━━━ Records for the task ━━━

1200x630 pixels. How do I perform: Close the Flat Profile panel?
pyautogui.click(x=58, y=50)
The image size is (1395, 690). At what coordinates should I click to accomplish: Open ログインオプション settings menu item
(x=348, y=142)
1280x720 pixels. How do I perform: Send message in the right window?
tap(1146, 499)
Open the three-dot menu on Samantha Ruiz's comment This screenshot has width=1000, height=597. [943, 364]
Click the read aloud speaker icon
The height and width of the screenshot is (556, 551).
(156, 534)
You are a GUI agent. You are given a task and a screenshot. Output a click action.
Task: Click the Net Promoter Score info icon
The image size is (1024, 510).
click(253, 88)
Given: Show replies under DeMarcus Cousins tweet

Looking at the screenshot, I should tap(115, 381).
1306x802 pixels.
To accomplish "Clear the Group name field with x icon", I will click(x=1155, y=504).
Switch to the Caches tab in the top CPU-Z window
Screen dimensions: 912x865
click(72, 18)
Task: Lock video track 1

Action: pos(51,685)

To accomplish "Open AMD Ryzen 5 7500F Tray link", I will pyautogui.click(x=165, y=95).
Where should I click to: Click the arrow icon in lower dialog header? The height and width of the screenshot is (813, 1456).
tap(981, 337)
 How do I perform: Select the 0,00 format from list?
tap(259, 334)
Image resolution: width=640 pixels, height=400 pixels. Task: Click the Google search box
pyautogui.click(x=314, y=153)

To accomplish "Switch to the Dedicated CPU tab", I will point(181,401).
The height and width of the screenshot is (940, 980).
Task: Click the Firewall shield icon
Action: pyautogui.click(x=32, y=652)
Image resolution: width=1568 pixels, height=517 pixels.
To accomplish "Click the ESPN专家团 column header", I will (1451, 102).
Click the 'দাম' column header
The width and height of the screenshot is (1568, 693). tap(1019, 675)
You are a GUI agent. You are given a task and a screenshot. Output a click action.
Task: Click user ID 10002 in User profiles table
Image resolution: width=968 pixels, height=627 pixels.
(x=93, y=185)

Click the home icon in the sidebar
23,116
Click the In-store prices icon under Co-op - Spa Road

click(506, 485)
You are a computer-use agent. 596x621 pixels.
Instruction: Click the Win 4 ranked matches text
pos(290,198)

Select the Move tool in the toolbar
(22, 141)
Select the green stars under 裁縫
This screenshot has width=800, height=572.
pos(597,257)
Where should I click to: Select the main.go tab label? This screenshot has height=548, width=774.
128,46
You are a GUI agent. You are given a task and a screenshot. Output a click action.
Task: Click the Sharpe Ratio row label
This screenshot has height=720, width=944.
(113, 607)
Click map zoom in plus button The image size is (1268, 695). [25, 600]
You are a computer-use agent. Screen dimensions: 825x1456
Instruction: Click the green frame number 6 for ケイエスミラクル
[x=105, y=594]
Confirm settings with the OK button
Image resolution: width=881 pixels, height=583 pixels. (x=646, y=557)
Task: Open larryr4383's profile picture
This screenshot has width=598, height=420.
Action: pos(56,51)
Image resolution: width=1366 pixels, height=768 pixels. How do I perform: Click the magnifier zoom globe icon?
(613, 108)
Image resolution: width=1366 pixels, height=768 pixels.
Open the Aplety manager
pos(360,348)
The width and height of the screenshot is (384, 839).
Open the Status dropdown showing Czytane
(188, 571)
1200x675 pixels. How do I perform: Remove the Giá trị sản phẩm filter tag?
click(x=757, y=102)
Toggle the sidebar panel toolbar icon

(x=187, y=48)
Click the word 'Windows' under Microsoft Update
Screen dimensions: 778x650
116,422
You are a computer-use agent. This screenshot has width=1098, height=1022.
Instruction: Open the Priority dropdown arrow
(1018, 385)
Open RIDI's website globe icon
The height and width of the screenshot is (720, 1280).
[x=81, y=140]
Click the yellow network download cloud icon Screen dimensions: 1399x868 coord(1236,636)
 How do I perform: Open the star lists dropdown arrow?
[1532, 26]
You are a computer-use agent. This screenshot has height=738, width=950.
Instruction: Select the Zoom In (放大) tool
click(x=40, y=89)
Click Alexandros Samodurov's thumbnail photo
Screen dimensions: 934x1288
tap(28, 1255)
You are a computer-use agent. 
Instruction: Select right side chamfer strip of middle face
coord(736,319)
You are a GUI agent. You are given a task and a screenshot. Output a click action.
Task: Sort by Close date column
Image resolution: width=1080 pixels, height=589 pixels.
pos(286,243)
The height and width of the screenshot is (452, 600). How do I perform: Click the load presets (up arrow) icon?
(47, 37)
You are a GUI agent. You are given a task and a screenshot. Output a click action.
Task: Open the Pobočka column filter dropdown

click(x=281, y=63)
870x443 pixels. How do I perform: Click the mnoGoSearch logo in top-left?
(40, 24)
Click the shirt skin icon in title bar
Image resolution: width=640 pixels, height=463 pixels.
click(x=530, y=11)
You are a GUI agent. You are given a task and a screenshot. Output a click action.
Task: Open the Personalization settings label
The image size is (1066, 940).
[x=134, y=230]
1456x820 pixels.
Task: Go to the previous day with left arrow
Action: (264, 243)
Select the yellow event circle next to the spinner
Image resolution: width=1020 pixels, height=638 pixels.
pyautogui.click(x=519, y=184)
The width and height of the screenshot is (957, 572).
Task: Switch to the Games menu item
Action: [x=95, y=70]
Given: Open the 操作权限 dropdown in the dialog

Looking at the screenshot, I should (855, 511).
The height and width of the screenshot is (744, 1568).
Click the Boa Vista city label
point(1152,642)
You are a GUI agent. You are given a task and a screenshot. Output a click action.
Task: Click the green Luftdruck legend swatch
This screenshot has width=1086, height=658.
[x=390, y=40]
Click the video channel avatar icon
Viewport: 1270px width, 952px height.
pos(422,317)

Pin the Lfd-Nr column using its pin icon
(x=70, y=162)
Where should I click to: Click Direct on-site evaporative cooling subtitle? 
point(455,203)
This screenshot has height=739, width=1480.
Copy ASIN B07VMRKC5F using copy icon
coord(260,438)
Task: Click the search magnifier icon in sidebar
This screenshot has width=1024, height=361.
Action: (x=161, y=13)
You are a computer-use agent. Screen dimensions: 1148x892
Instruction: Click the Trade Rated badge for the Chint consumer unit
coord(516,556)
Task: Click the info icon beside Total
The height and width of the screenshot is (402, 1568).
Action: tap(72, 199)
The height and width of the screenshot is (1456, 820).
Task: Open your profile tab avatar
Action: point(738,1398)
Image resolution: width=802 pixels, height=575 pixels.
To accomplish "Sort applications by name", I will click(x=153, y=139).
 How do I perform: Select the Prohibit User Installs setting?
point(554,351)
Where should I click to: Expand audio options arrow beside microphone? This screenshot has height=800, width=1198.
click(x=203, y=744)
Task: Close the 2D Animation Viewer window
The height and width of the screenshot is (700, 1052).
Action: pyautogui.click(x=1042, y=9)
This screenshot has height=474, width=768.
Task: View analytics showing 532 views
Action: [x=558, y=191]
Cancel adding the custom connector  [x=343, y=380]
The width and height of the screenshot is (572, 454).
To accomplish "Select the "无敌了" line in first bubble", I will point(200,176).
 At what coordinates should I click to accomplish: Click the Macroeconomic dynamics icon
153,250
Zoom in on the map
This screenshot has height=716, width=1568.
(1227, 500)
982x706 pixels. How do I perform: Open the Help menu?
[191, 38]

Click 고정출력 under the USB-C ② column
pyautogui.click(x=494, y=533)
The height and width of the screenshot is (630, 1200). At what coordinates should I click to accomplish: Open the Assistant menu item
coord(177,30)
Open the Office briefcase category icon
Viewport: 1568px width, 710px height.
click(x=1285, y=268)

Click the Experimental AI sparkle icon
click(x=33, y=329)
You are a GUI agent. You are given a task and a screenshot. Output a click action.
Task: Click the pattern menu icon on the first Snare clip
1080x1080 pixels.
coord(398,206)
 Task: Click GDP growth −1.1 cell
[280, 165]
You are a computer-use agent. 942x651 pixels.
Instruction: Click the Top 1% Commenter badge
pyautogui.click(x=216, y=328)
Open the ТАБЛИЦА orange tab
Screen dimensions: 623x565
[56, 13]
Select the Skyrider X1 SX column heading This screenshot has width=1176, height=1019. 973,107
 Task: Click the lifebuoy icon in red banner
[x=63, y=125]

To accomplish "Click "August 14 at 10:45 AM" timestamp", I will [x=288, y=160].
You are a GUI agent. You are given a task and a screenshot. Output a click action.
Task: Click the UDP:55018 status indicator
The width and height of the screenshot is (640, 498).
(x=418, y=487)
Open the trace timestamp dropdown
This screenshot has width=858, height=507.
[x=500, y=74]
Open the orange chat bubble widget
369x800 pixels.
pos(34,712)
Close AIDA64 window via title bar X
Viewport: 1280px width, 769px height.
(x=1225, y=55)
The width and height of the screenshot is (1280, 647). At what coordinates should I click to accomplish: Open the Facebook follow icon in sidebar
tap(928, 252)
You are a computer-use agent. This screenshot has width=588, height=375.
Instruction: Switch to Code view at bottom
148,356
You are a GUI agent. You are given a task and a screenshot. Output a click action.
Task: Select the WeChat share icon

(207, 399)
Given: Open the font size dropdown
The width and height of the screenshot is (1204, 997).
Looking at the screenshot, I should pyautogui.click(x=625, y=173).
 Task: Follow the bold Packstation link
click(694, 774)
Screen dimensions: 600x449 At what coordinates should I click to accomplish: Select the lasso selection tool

━━━

What to work on :: Both the line containing "Image resolution: width=968" and the line containing "has width=1098, height=1022." belong in the answer. Print them and every line above that falls between them exactly, and no others.

Response below ::
Image resolution: width=968 pixels, height=627 pixels.
(x=93, y=185)

Click the home icon in the sidebar
23,116
Click the In-store prices icon under Co-op - Spa Road

click(506, 485)
You are a computer-use agent. 596x621 pixels.
Instruction: Click the Win 4 ranked matches text
pos(290,198)

Select the Move tool in the toolbar
(22, 141)
Select the green stars under 裁縫
This screenshot has width=800, height=572.
pos(597,257)
Where should I click to: Select the main.go tab label? This screenshot has height=548, width=774.
128,46
You are a GUI agent. You are given a task and a screenshot. Output a click action.
Task: Click the Sharpe Ratio row label
This screenshot has height=720, width=944.
(113, 607)
Click map zoom in plus button The image size is (1268, 695). [25, 600]
You are a computer-use agent. Screen dimensions: 825x1456
Instruction: Click the green frame number 6 for ケイエスミラクル
[x=105, y=594]
Confirm settings with the OK button
Image resolution: width=881 pixels, height=583 pixels. (x=646, y=557)
Task: Open larryr4383's profile picture
This screenshot has width=598, height=420.
Action: pos(56,51)
Image resolution: width=1366 pixels, height=768 pixels. How do I perform: Click the magnifier zoom globe icon?
(613, 108)
Image resolution: width=1366 pixels, height=768 pixels.
Open the Aplety manager
pos(360,348)
The width and height of the screenshot is (384, 839).
Open the Status dropdown showing Czytane
(188, 571)
1200x675 pixels. How do I perform: Remove the Giá trị sản phẩm filter tag?
click(x=757, y=102)
Toggle the sidebar panel toolbar icon

(x=187, y=48)
Click the word 'Windows' under Microsoft Update
Screen dimensions: 778x650
116,422
You are a computer-use agent. This screenshot has width=1098, height=1022.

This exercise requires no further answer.